━━ Selected text

Posts Tagged ‘Ray Bradbury’


Old Mars cover

(Old Mars, George R.R. Martin and Gardner Dozois, eds. Bantam, 2013, 486 pp., $28.00)

reviewed by Zeke Teflon

The number of science fiction short story collections has exploded in recent years. Formerly, there were a relatively few “year’s best” collections of stories that had already been published in science fiction magazines. But roughly two decades ago that began to change. “Themed” sci-fi short story collections began to appear in large numbers: detective/noir; alien sex; time travel; alternate history (alternate presidents, alternate Kennedys); alternate futures (including one collection with advanced technologies, but no Internet); “positive” sci-fi; and the list goes on. Another change is that the stories in many of these collections had not already been published, and were written specifically for these anthologies.

This is somewhat unfortunate, because formerly (as in the “year’s best” collections) the stories had jumped two selection hurdles, the first to make it into magazines, the second to make it into an anthology. As well, the editors choosing the stories for “year’s best” anthologies had a plethora of material to choose from.

━━━━

§ **Objective 1**:
In the review of Old Mars:
(a) Who wrote the review?
(b) Which publisher issued the book, and how many pages does it have?
(c) How many selection hurdles had the stories in the "year's best" collections jumped?
§ **Objective 2**:
Set down the stretch of the review from "(Old Mars, George" through "for these anthologies.".
Rely on the review alone for your answers.

━━ Stored rows

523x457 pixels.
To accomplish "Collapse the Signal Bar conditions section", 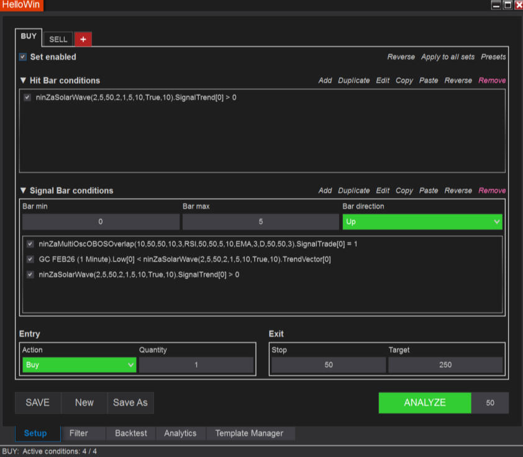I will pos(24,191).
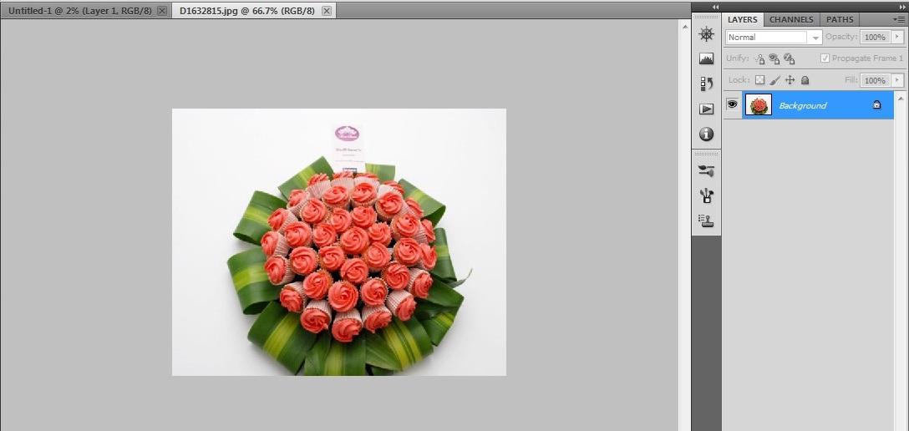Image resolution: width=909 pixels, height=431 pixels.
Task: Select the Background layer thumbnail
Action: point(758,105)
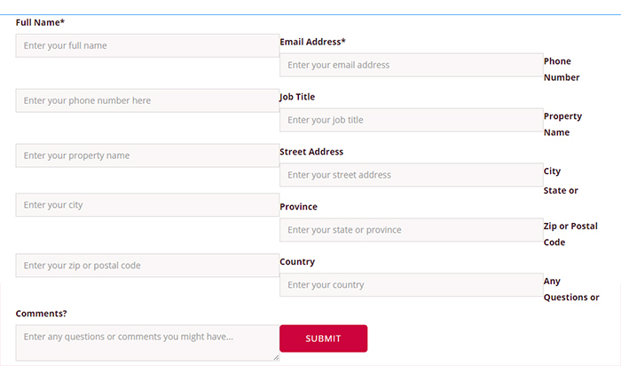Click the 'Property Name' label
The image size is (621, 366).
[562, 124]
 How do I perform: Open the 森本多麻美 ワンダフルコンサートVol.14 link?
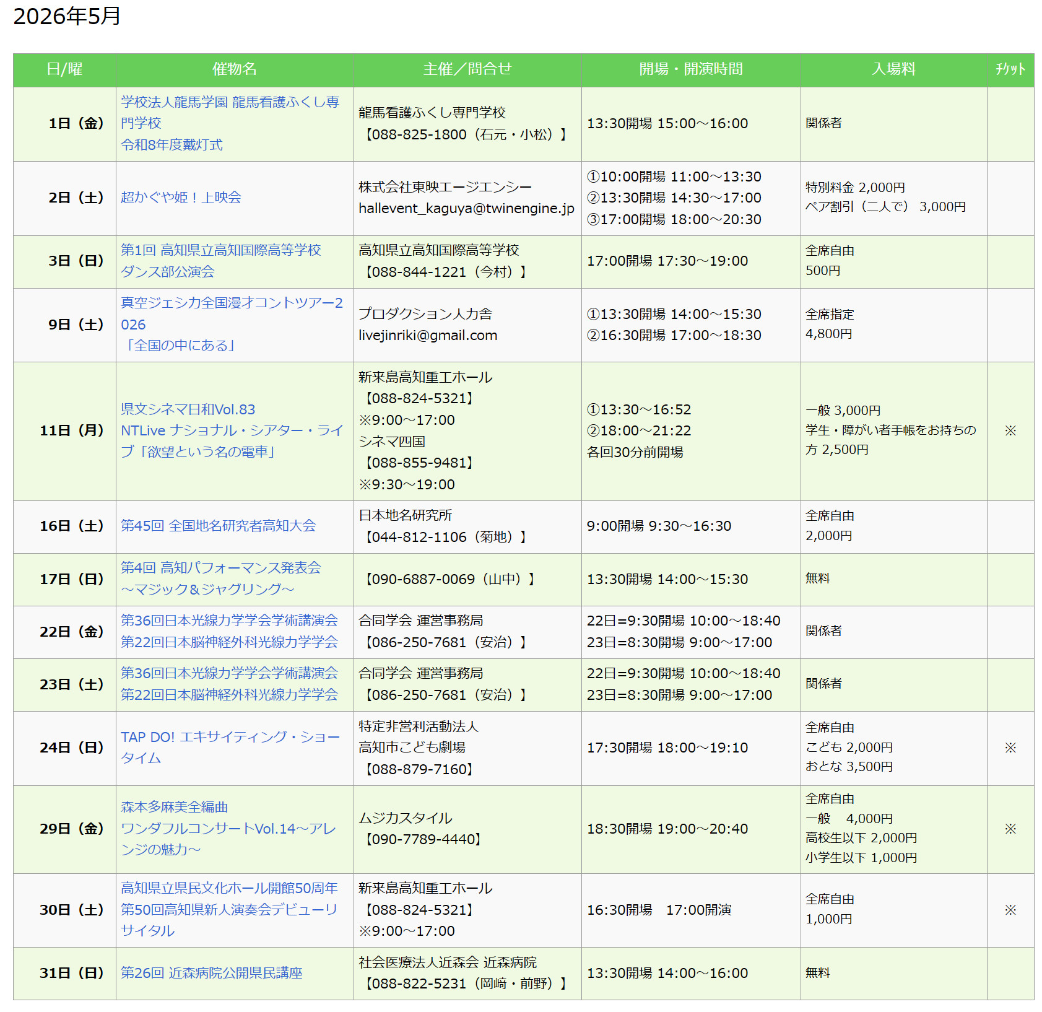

━━━━

§ **Exercise answer 1**:
(a) Zeke Teflon
(b) Bantam; 486 pages
(c) Two

§ **Exercise answer 2**:
(Old Mars, George R.R. Martin and Gardner Dozois, eds. Bantam, 2013, 486 pp., $28.00)

reviewed by Zeke Teflon

The number of science fiction short story collections has exploded in recent years. Formerly, there were a relatively few “year’s best” collections of stories that had already been published in science fiction magazines. But roughly two decades ago that began to change. “Themed” sci-fi short story collections began to appear in large numbers: detective/noir; alien sex; time travel; alternate history (alternate presidents, alternate Kennedys); alternate futures (including one collection with advanced technologies, but no Internet); “positive” sci-fi; and the list goes on. Another change is that the stories in many of these collections had not already been published, and were written specifically for these anthologies.